Na análise do tribunal de primeira instância, a ré compartilhou deliberadamente os dados pessoais da ex-amiga com uma pessoa próxima ao empregador. O tribunal considerou que, ao alegar que pretendia "proteger" o consultório, o encaminhamento das mensagens WhatsApp vazadas tinha ligação com os interesses comerciais do empregador. Portanto, haveria uma relação com atividade econômica, motivo pelo qual a proteção oferecida pelo RGPD deveria ser aplicada, concluiu a corte.

Reversão na segunda instância

O Tribunal Regional Superior de Frankfurt chegou a uma conclusão diferente ao analisar o recurso apresentado pela ré. A corte superior rejeitou a ação, afirmando que o RGPD não se aplica ao caso, já que o encaminhamento das mensagens WhatsApp vazadas não tinha relação com uma atividade profissional ou econômica da ré.

Na visão do tribunal superior, a relação profissional existente entre a reclamante e o empregador seria irrelevante para essa análise legal, mesmo que a ré tivesse agido impelida pelo desejo de provocar a demissão da ex-amiga. O tribunal argumentou ainda que tampouco o direito à proteção da vida privada, garantido pela Constituição alemã, fundamentaria um pedido de indenização adequado.

Embora o Tribunal Regional Superior de Frankfurt tenha reconhecido que a ré interferiu de forma ilícita e dolosa na esfera privada e possivelmente na intimidade da reclamante, considerou que as violações constatadas não seriam graves o suficiente para justificar a compensação financeira pretendida. A corte destacou que a reclamante já havia obtido uma declaração formal pela qual a ré se comprometia a não repetir a conduta, sob pena de multa, considerando isso compensação suficiente.

Questões jurídicas centrais em debate

O caso sobre mensagens WhatsApp vazadas segue duas linhas jurídicas distintas, conforme resumido por Niko Härting, da Associação Alemã dos Advogados. Uma delas é o direito da proteção de dados, enquanto a outra é o direito da personalidade e da privacidade.

No âmbito da proteção de dados, a questão central é como deve ser interpretada a exceção à vida privada do RGPD. A disputa jurídica coloca em debate se deve-se considerar exclusivamente a motivação de quem encaminha as conversas privadas do WhatsApp ou se basta que o destinatário possa utilizá-las em um contexto profissional. Essa interpretação é fundamental para determinar se o RGPD se aplica a compartilhamentos de dados em aplicativos de mensagens instantâneas.
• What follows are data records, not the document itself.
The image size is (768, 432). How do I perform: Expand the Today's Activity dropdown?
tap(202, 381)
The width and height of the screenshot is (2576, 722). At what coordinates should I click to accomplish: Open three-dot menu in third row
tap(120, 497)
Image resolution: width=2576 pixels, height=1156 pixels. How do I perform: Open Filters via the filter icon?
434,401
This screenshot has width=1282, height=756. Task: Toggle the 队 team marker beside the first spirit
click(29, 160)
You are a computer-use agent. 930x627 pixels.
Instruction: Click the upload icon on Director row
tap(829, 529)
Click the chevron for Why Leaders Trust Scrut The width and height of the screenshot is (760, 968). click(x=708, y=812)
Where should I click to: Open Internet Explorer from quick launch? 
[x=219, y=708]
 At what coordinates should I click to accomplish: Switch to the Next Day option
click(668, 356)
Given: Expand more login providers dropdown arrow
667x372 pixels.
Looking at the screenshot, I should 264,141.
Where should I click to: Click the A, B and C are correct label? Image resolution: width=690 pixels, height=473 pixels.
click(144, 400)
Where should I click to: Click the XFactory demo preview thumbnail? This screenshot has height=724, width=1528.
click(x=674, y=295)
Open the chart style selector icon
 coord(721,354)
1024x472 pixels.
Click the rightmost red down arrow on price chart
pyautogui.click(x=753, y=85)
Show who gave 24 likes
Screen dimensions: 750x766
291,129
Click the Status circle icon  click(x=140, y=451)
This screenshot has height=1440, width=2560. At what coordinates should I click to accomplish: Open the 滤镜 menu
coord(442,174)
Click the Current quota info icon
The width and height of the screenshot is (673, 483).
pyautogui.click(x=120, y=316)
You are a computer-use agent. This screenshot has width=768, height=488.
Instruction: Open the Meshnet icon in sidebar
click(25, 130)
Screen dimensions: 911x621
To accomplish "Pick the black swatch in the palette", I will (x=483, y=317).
Importância do precedente para a União Europeia

De acordo com especialistas em direito da tecnologia, há pouca jurisprudência tanto do Tribunal Federal de Justiça da Alemanha quanto do Tribunal de Justiça da União Europeia (TJUE) sobre a interpretação dessa exceção específica do RGPD. Por esse motivo, é possível que os juízes de Karlsruhe consultem primeiro o TJUE, que é a autoridade máxima para interpretação de leis europeias.

O caso sobre mensagens WhatsApp vazadas pode criar um precedente jurídico inédito, já que o TJUE nunca analisou o RGPD no contexto específico de aplicativos de mensagens instantâneas. Em um processo anterior de 2014, um homem na República Tcheca foi repreendido pelo tribunal europeu por manter uma câmera de vigilância em sua propriedade que também captava imagens da calçada pública, com a corte argumentando que as imagens extrapolavam a esfera privada do réu.

Atualmente, o TJUE também analisa outro caso envolvendo a aplicação do RGPD em contextos privados: o de uma mãe que processou a filha e o genro por a terem filmado com uma câmera escondida dentro de casa. A expectativa é que os dois processos não sejam julgados antes de setembro, deixando em aberto a possibilidade de que o caso das mensagens WhatsApp vazadas se torne a primeiro grande precedente europeu sobre privacidade em aplicativos de mensagens.